Responde a estas preguntas sobre las lecturas del domingo 3 de Pascua:
1. En la primera lectura, ¿ante quién entregaron y rechazaron a Jesús?
2. ¿Qué frase acompaña al salmo?
3. En la segunda lectura, ¿en qué sabemos que lo conocemos?

## [TEXTO DE LECTURA]
#####
Domingo 3 de Pascua (B)
Primera Lectura
Matasteis al autor de la vida, pero
Dios lo resucitó de entre los muertos
Lectura del libro de los Hechos de los Apóstoles
3,13-15.17-19
En aquellos
días, Pedro dijo a la gente: «El Dios de Abrahán, de Isaac y de Jacob, el Dios
de nuestros padres, ha glorificado a su siervo Jesús, al que vosotros
entregasteis y rechazasteis ante Pilato, cuando había decidido soltarlo. Rechazasteis
al santo, al justo, y pedisteis el indulto de un asesino; matasteis al autor de
la vida, pero Dios lo resucitó de entre los muertos, y nosotros somos testigos.
Sin embargo, hermanos, sé que lo hicisteis por ignorancia, y vuestras
autoridades lo mismo; pero Dios cumplió de esta manera lo que había dicho por
los profetas, que su Mesías tenía que padecer. Por tanto, arrepentíos y
convertíos, para que se borren vuestros pecados.»
Salmo
4,2.7.9 R.
Haz brillar sobre nosotros la luz de tu rostro, Señor.
Segunda Lectura
Si alguno peca, tenemos a uno que
abogue ante el Padre: a Jesucristo, el Justo.
Lectura de la primera carta
del apóstol san Juan 2,1-5
Hijos míos,
os escribo esto para que no pequéis. Pero, si alguno peca, tenemos a uno que
abogue ante el Padre: a Jesucristo, el Justo. Él es víctima de propiciación por
nuestros pecados, no sólo por los nuestros, sino también por los del mundo
entero. En esto sabemos que lo conocemos: en que guardamos sus mandamientos.
#####
## [DATOS]
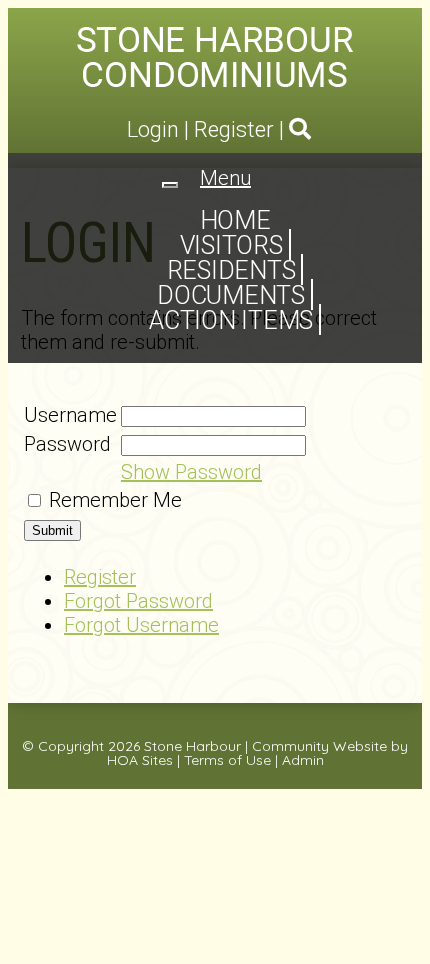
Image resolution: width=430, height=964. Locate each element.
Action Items (231, 320)
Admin (303, 760)
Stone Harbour (192, 746)
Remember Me (115, 500)
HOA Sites (140, 760)
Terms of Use (227, 760)
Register (234, 129)
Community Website (319, 746)
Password (67, 444)
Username (70, 415)
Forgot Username (141, 625)
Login (153, 129)
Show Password (191, 472)
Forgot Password (138, 601)
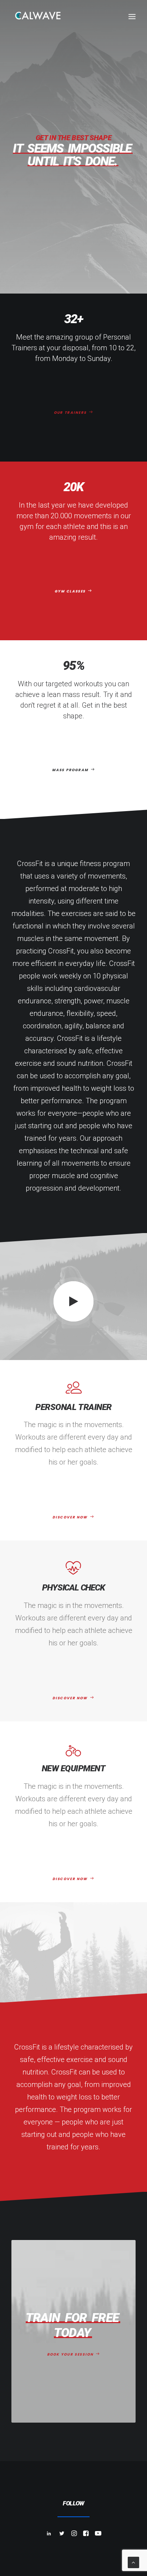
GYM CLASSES (70, 591)
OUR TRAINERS (70, 412)
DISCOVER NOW (70, 1517)
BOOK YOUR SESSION (70, 2354)
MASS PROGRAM (70, 770)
#####
## [RESPUESTA COMPLETA]
1. Ante Pilato.
2. «Haz brillar sobre nosotros la luz de tu rostro, Señor.»
3. En que guardamos sus mandamientos.